The need for credit counseling services has grown over the past decades as many consumers have found themselves confronting financial difficulties or bankruptcy. In fact, the Bankruptcy Abuse Prevention and Consumer Protection Act of 2005 made credit counseling a requirement for consumers filing for Bankruptcy in the United States. Consumers must complete a credit counseling program within 180 days prior to filing for bankruptcy.


The growing need for credit counseling resulted in a rash of unscrupulous credit counseling companies that charged exorbitant fees and seldom followed through with clients. The Federal Trade Commission has filed lawsuits against many of these companies and the national organization, NFCC, in part because the industry relies on receiving a percentage of the money received on behalf of the creditor. The process is called “Fair Share.” The practice has led some to describe debt counseling agencies as “a collection wing for creditors.”


A growing trend in the industry is for those in need of debt counseling to turn to nonprofit organizations such as Christian debt counseling agencies. A concern for helping the poor or those in debt has been a hallmark feature of Christianity since its beginnings.

Christians Against Poverty Logo

Numerous organizations have formed over the past three centuries seeking to mitigate the needs of the poor by providing food, shelter, clothing, medical care, and education. Christians Against Poverty (CAP) is one of those Christian charitable organizations first founded in the United Kingdom in 1996.

The founder of CAP, John Kirkby, saw the need to provide financial counseling to those confronting financial difficulty and bankruptcy. Since 1996, the organization has become an international organization.

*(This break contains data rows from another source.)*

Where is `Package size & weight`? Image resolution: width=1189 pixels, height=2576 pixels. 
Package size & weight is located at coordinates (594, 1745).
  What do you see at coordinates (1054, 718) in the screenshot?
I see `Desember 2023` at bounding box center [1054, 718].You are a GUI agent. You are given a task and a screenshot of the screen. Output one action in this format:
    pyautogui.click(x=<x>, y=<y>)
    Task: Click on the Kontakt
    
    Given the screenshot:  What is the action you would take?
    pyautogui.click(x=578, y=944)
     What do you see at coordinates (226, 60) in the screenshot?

CAP relies upon a network of regional offices and in partnership with local churches to provide financial counseling to their surrounding communities. Clients seeking assistance give the organization the authority to negotiate with creditors for lower monthly payments and reduced interest rates so accounts can be paid off quickly. Caseworkers work with clients to create a budget and a financial plan to pay off debts within five years.


CAP as a nonprofit organization is subject to financial accountability. CAP has developed a reputation for effectiveness and quality of customer service. CPA won the award for “Best Charity to Work For” in 2006 and 2007 from the Charity Times Awards. CAP placed at the top of the UK’s “Best Small Company to Work For” list based on the Sunday Times’ Best Companies list in 2008 and 2009.


The CAP operated under the umbrella of AdviceUK until 2011. CAP chose to become an independent debt counseling agency after the leadership of AdviceUK insisted that CAP counselors stop praying with those seeking assistance. CAP received a group license from the Office of Fair Trading in December 2011. The recognition by the Office of Fair Trading granted CAP equal credibility with other debt counseling organizations like AdviceUK.


CAP receives no government funding. The organization relies on donations from individuals, churches, and charities. Another revenue stream is a “Fair Share” program where financial institutions like banks donate a percentage of payments made by CAP customers to the bank. However, CAP limits their Fair Share percentage to no more than 10%.


CAP went international in 2001. The first international CAP office opened in Australia in 2001. Other nations that welcomed CAP are New Zealand (2007), Norway (2009), and Canada (2013). These international offices became independent charities in these nations, but they continue to work with the original CAP organization.

The need for debt counseling is not likely to decline in the near future. The solution is to turn to agencies like the CAP that are nonprofit and are held accountable for their activities.